Items from a data source

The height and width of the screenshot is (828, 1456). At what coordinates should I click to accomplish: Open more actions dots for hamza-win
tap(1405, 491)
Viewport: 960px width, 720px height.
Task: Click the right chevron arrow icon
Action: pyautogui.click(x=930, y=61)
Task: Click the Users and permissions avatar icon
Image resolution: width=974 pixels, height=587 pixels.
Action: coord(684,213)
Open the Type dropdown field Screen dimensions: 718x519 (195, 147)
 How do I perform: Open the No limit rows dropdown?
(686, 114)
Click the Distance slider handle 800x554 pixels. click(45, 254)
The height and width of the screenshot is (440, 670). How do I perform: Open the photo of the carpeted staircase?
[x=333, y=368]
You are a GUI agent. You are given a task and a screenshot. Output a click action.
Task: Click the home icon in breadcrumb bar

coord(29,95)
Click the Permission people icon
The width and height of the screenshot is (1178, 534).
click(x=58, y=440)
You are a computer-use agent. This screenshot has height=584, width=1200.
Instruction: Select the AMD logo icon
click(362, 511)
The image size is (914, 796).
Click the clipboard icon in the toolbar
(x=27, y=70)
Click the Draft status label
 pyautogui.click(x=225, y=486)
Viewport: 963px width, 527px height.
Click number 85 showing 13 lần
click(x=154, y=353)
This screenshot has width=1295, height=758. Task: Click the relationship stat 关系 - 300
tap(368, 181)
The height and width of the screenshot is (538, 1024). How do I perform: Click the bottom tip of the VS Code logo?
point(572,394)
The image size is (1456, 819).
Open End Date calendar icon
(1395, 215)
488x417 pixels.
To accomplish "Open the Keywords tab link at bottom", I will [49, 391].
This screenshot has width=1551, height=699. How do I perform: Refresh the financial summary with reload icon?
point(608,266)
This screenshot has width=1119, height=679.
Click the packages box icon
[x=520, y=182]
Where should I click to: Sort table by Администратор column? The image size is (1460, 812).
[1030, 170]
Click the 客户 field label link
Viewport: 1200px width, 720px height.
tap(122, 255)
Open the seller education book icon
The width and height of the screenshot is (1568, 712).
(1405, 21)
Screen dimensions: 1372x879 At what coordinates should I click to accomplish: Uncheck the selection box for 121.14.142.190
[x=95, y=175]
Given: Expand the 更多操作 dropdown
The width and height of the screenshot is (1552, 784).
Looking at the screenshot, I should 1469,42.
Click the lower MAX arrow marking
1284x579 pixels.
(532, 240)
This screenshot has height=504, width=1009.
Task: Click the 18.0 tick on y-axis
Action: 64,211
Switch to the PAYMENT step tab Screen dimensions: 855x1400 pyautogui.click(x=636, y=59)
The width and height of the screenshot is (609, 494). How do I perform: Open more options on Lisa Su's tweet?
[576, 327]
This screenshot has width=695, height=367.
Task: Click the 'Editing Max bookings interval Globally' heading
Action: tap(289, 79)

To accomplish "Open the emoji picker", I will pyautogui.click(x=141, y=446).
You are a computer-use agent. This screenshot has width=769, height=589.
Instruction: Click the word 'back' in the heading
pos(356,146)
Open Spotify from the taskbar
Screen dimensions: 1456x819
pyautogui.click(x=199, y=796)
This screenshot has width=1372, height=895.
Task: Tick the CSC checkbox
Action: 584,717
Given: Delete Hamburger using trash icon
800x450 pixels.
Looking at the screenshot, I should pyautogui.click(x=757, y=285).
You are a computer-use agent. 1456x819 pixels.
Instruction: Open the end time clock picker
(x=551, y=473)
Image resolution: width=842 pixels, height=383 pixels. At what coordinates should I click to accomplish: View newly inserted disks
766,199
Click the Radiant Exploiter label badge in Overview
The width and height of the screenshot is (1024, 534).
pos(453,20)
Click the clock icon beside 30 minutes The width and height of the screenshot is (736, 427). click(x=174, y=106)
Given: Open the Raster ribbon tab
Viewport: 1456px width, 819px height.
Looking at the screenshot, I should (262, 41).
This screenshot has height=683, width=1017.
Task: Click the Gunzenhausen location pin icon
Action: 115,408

**Exercise instructions**
Please set down the entries above from the start through the line containing "Action: coord(684,213)", both ends included, repeating each line exactly.

**Result of this exercise**
The height and width of the screenshot is (828, 1456). At what coordinates should I click to accomplish: Open more actions dots for hamza-win
tap(1405, 491)
Viewport: 960px width, 720px height.
Task: Click the right chevron arrow icon
Action: pyautogui.click(x=930, y=61)
Task: Click the Users and permissions avatar icon
Image resolution: width=974 pixels, height=587 pixels.
Action: coord(684,213)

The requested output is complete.